All too often poor behaviour is blamed on poor teaching. If you find yourself in a school like this, you will need, at least to some extent, to be an ‘engaging’ teacher in order to survive. At worst this means pandering to children’s whims with activities of dubious educational value, at best it can mean a thoughtful attempt to fight through the thicket of indifference you may encounter. As a teacher in a new school you must find your own balance – some classes will be more functional than others and so misbehaviour will be less of a barrier to the business of teaching them stuff.
But if you are to survive please know that whatever ever anyone else tells you, bad behaviour is not your fault. It just isn’t. And if anyone tells you the best behaviour management is a well-planned lesson, grit your teeth and know there is a particularly vicious corner of hell reserved just for them. Behaviour is always a choice. Yes there will be reasons for why pupils choose to act up, but these should never ever be accepted as excuses.
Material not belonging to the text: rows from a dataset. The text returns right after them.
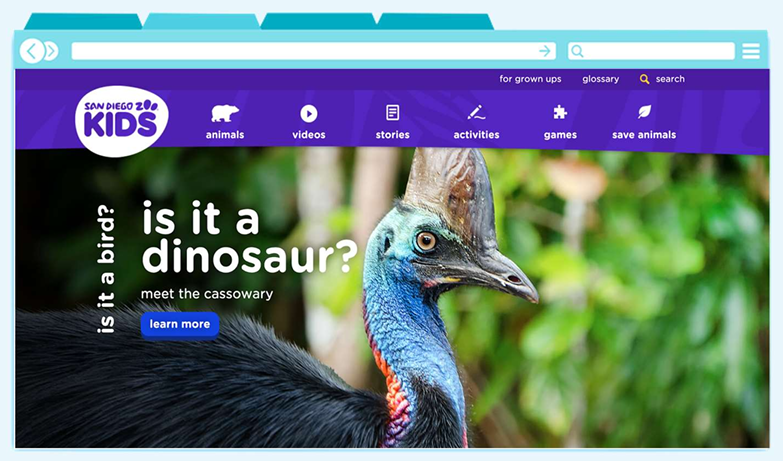Open activities via the pencil icon
Image resolution: width=783 pixels, height=461 pixels.
476,112
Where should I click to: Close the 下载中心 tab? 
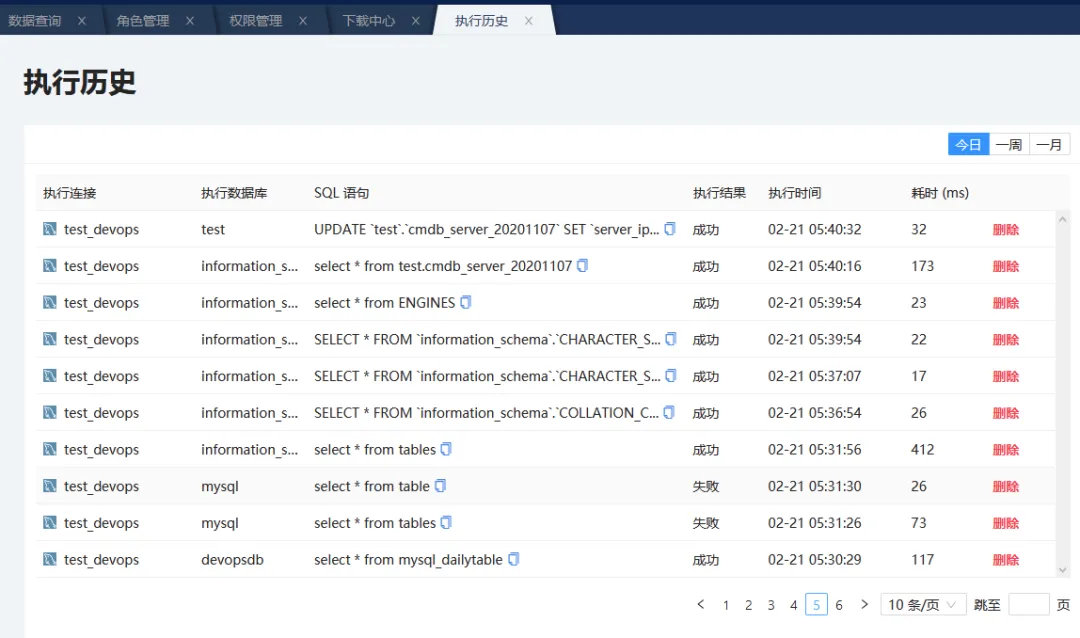(x=416, y=21)
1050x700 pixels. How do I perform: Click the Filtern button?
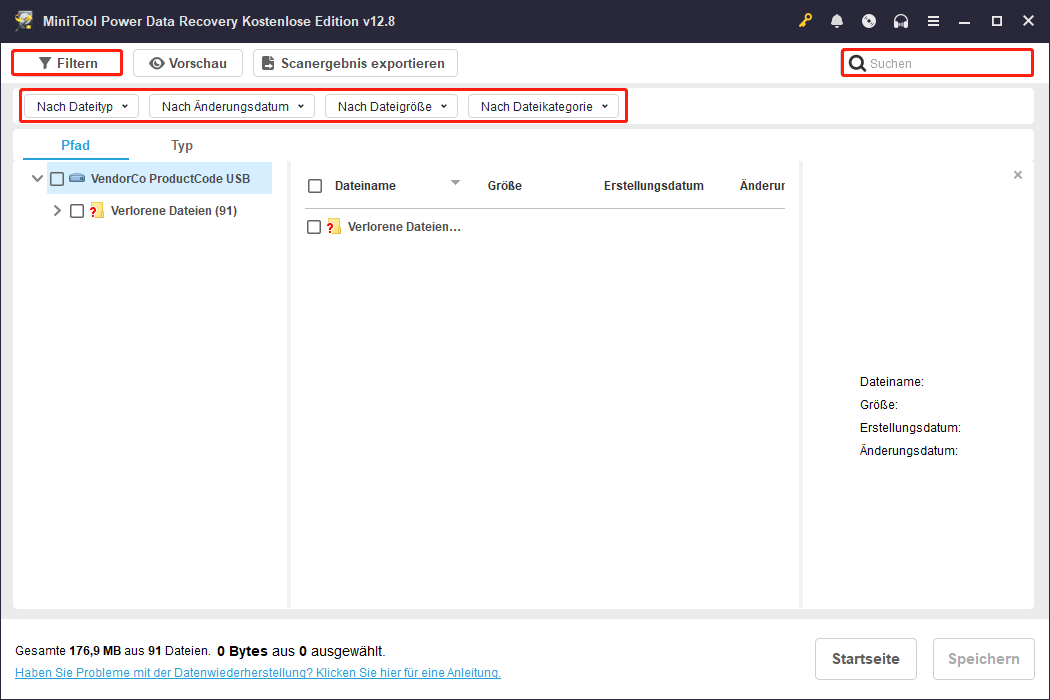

In schools where poor choices are tolerated, new teachers are up against it. Your best recourse will be to follow the school rules, whatever they are, even if you don’t always agree with them. (If you really don’t agree with them, raise this with the Head. If an accommodation can’t be reached, they’re the boos – deal with it or leave.) Set your expectations early, for what you accept on day one will haunt you for the rest of the year. Anything you allow becomes established as allowed; anything you challenge is established as unacceptable. At any point, if you are not happy with the behaviour in your lessons, you have to address it explicitly. And know well that whenever you choose to ignore a school rule you are actively undermining the authority of every other adult who works in the school. Yes! This means you, trendy, leather-jacketed drama teacher!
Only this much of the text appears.